By Aïda Delpuech
Translated by Phineas Rueckert
A tireless journalist who denounced corruption and illegal activities, Rafael Moreno’s investigations also made him a lot of enemies. Threatened for many years, he requested protective measures from Colombia’s National Protection Unit (UNP) for the first time in 2017. At the time, he was president of the Junta de Acción Comunal – a local solidarity organization – in Puerto Libertador, his hometown.
Under the supervision of the Colombian Ministry of the Interior, the UNP is a security organization that coordinates the protection and escort of people or communities threatened on account of political, judicial, journalistic, union, community, economic, or other types of activities.
In Colombia, more than 10,000 individuals are currently under UNP protection, including 187 journalists, and nearly 50,000 are protected collectively, according to figures provided by Augusto Rodríguez, the director of this organization. In the department of Córdoba, where Rafael Moreno was born, 202 people are under UNP protection.

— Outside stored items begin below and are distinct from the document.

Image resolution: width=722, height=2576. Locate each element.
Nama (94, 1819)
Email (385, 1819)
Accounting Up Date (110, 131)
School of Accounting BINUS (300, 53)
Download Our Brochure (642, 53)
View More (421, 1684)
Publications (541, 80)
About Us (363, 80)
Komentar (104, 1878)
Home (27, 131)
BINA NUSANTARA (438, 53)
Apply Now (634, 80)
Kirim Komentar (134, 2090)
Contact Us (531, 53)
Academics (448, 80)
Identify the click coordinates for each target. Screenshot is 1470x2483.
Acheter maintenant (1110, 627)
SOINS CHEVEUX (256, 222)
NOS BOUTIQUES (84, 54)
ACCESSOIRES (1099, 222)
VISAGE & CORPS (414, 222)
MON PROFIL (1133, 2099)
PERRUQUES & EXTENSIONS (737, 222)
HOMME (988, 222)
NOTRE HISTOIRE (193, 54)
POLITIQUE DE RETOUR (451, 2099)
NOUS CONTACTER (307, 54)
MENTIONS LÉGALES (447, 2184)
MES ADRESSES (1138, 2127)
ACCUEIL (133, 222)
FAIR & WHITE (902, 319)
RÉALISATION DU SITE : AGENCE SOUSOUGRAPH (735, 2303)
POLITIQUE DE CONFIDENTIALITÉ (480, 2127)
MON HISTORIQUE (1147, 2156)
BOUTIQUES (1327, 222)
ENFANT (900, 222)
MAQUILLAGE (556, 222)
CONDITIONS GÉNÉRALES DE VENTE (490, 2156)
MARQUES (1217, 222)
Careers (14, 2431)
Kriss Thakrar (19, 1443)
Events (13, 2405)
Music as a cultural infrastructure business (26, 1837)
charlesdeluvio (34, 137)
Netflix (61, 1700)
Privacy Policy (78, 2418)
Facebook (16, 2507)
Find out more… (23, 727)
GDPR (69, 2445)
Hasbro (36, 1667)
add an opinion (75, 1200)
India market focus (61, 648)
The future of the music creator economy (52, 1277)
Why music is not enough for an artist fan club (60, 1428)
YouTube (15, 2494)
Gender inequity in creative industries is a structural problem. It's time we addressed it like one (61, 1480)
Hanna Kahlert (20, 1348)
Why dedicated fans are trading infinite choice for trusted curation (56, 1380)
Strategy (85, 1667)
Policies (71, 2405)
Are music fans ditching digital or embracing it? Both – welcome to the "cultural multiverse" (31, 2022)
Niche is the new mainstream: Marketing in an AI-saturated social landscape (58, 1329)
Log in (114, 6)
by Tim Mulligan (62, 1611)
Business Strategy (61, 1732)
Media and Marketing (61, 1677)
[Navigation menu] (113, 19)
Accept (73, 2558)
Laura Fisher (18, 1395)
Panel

Moreno was first granted protection in June 2017, given a bodyguard, a bulletproof vest and a panic button. But more than a year later, in November 2018, the risks he faced were described as “extraordinary.” An armored vehicle and a bodyguard were added to his protection scheme.
But relations between the protection authority and the journalist become strained. In 2021, the protection measures ceased for three months, with the UNP claiming that Moreno had “abused his means of protection.” He asked several times for this decision to be re-evaluated, in light of numerous threats he had been receiving.
In 2022, the threats intensified. In July, almost two months before his murder, the journalist found a letter with a bullet in the trunk of his motorcycle. “You think you’re untouchable because you speak out publicly, but nobody here is,” the anonymous note read. “We know everything about you and will not forgive you for what you’re doing.” After this, his case was re-evaluated and he was reassigned a bodyguard.
On the day of his murder, Moreno was alone in the restaurant he managed in Montelíbano. According to a UNP press release, the journalist had dismissed his bodyguard the previous morning. The bodyguard then disappeared for a period of several days, before reporting the facts to his hierarchy two days after the journalist’s killing, according to information we received. Forbidden Stories tried to reach out to him, without success.
“The person responsible for the use of protective measures is the protected person himself and if he asks the [bodyguard] to leave the premises, this decision is beyond the control of the contracting company and the UNP,” a representative for the UNP said in response to questions sent by the consortium, while admitting that there were “obvious flaws” within Moreno’s protective measures. “Things are not perfect, [but] we have to move forward and modernize the whole system,” Rodríguez, the director of the UNP, added.